In news that should please anyone with a license renewal pending, FCC Media Bureau Chief Donna Gregg said Wednesday that one of her bureau's primary focuses in the coming months will be on "streamlining and expediting" the broadcast-licensing process.
In a speech to the Media Institute in Washington Wednesday, Gregg also had a self-determination message for the industry, saying, "the media itself has the responsibility for the kind of service it provides."
"I believe the commission has the role of providing assistance, favorable conditions, encouragement and, when necessary, leadership," she said, but added, "Sometimes the best thing we can do is exercise restraint."
She also said the public must assume its responsibility as informed consumers, with help from the FCC.
Echoing recent comments to The Media Institute by then FCC Commissioner Kathleen Abernathy, she said the FCC has "an important role in equipping consumers with the information and the tools they need to make satisfying [media] choices."
Gregg took some tough questions after the speech but was not ready to provide any headlines with her answers.
When asked whether the FCC was trying to "extort" policy conditions by holding up the sale of Adelphia to Comcast and Time Warner, Gregg said, "I don't think I can confirm that," adding that the FCC was not far enough along in the process of collecting information it has requested from the companies, including a second round of questions posed only last week.

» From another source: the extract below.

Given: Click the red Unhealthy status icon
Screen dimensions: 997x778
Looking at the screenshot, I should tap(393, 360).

As to whether the cable industry is being scared into offering voluntary family-friendly tiers, she suggested it was a voluntary undertaking and commended the industry for the steps it was making.
On whether the industry's creation of a family tier only available on digital is an adequate alternative to mandating a la carte, which the commission has been researching, Gregg said that anything that offers more choice is welcome and that the digital tier is an "important first step."

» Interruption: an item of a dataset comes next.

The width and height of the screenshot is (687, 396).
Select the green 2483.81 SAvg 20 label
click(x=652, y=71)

She said the FCC continues to study violent programming and is working on a report on TV violence--requested by Congress--but had nothing new to report on that front.

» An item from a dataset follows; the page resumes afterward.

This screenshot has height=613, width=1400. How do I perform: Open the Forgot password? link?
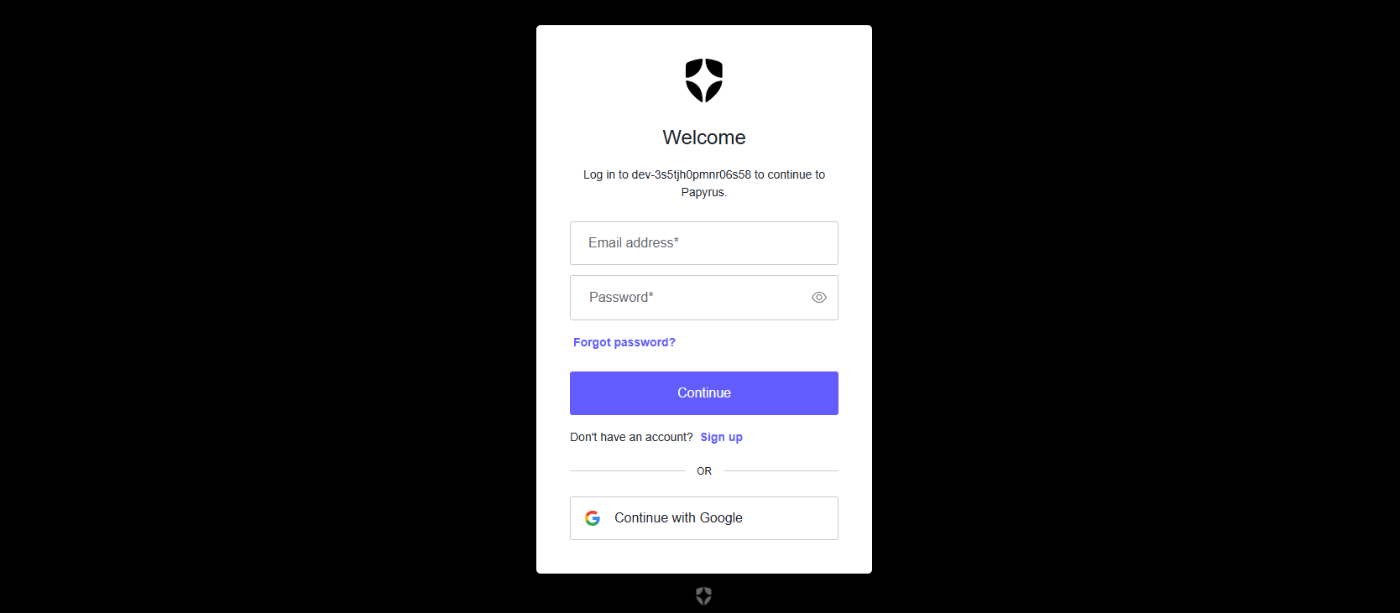click(624, 342)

When asked why cable adult content was being targeted while the commission remained hands-off toward the Internet, she said that the commission works "one step at a time" and "does thing where we can get involved most easily."
She refused publicly--or privately, she added--to address a question about her role as CPB General Counsel during the tenure of Board Chairman Ken Tomlinson.
There have been some questions about who was in the loop on Tomlinson's hiring of outside consultants and his handling of the departure of CPB President Kathleen Cox, both of which were criticized in an Inspector General's report.
Gregg also took the opportunity to defend the media from what she said was increasing bashing in, well, the media.
Gregg said she was concerned that the media were a target of "derision and displeasure," citing some historic knocks like former FCC Chairman Newton Minow's "vast wasteland" characterization, and general criticisms like "idiot box" and "chewing gum for the eyeballs," as well as shots from TV reviewers and bloggers.
Gregg, who called herself a media fan, particularly when her Duke Blue Devils were March-ing toward another championship, instead said that the state of the media is "strong," citing the number of "free over-the-air" TV stations (1,749) and radio (13,599), cable viewers (108.6 million), and revenues--$1.3 billion for all media in 2004, according to a Price Waterhouse Coopers study, and a projected $1.8 trillion by 2009.
She also pointed to the reliability and resilience of the media, demonstrated by its performance during the recent hurricanes, and its popularity--one-third of Americans' time is spent with some form of media, the majority of that with TV (4.3 hours per day, according to Nielsen).